04 de abril de 2026·6 min de leitura·Arbitralis
Due Diligence Trabalhista em M&A Bancário: Por Que a Arbitragem Importa

O impacto trabalhista em M&A bancário

Em processos de fusão e aquisição no setor bancário, o passivo trabalhista é frequentemente um dos maiores componentes de risco identificados na due diligence. Acordos de desligamento de executivos — especialmente os de alto valor — são analisados com lupa pelos assessores financeiros e jurídicos do comprador.

O que os compradores procuram

Na due diligence trabalhista, os assessores buscam identificar:

  1. Acordos contestáveis: desligamentos nos últimos 2 anos sem homologação adequada
  2. Provisões insuficientes: passivos contingentes não refletidos no balanço
  3. Padrões de litigância: histórico de ex-colaboradores que ingressaram com ações
  4. Qualidade da documentação: se os acordos têm evidências suficientes de consentimento

Um portfólio com acordos homologados arbitralmente resolve todos esses pontos.

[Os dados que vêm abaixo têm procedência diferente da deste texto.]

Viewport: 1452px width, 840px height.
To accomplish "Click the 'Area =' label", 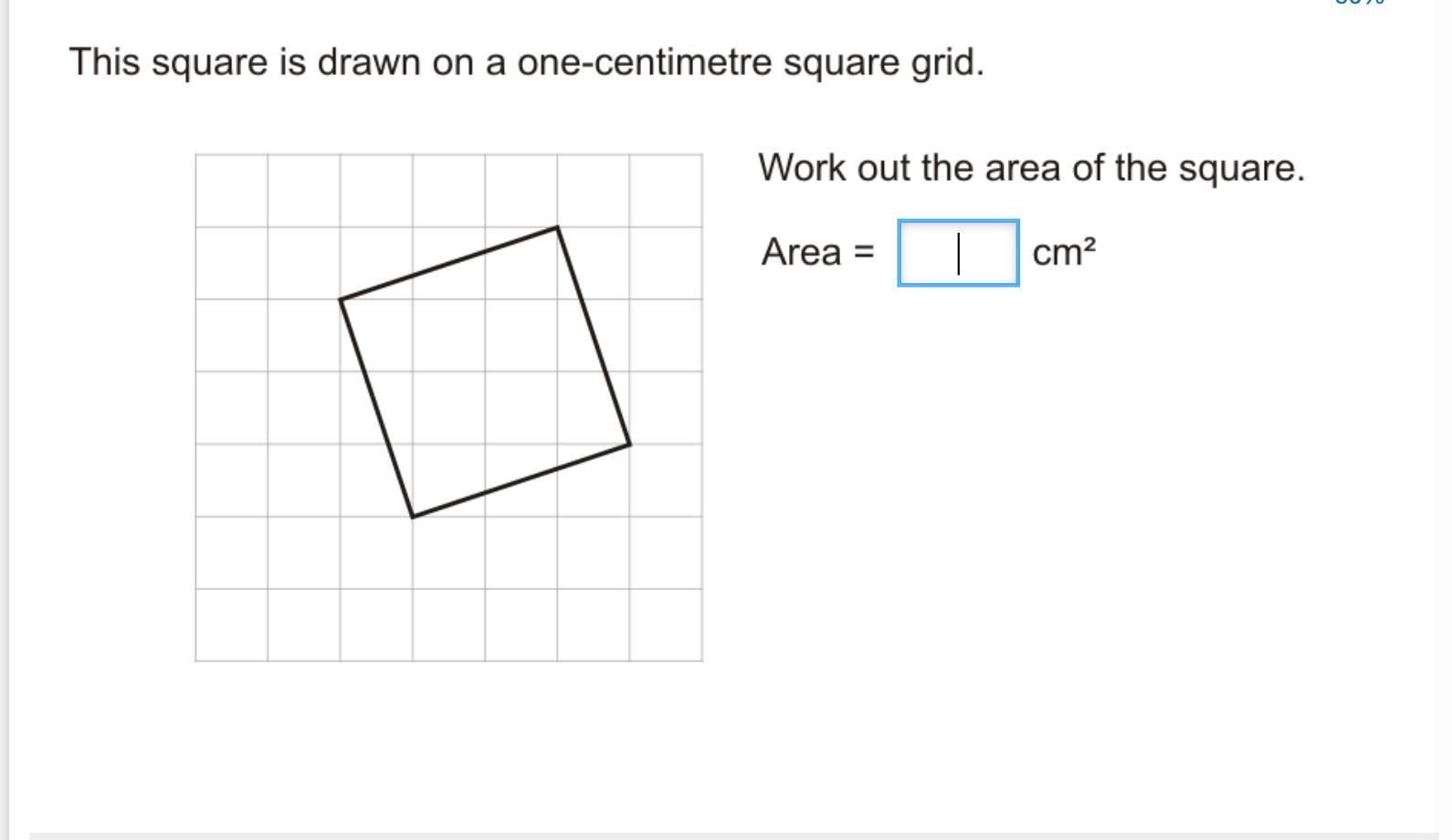I will pyautogui.click(x=817, y=252).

Por que a sentença arbitral facilita a due diligence

Certeza jurídica

A sentença arbitral encerra definitivamente a obrigação. O comprador não precisa provisionar o risco — ele está extinto.

Documentação robusta

Cada sentença arbitral da Arbitralis vem acompanhada de toda a cadeia de evidências: notificações, confirmações de leitura, consentimento com selfie, hash do documento.

Sigilo mantido

Em processos judiciais, informações sensíveis sobre remuneração e condições de desligamento de executivos ficam acessíveis ao público. Na arbitragem, esse risco não existe.

Recomendação para bancos em processo de venda

Se sua instituição está considerando um processo de M&A nos próximos 2-3 anos, implementar a homologação arbitral agora para todos os desligamentos elegíveis é uma medida de gestão de valor — não apenas de compliance.

Um portfólio "limpo" de acordos trabalhistas pode reduzir escrows e ajustes de preço em negociações.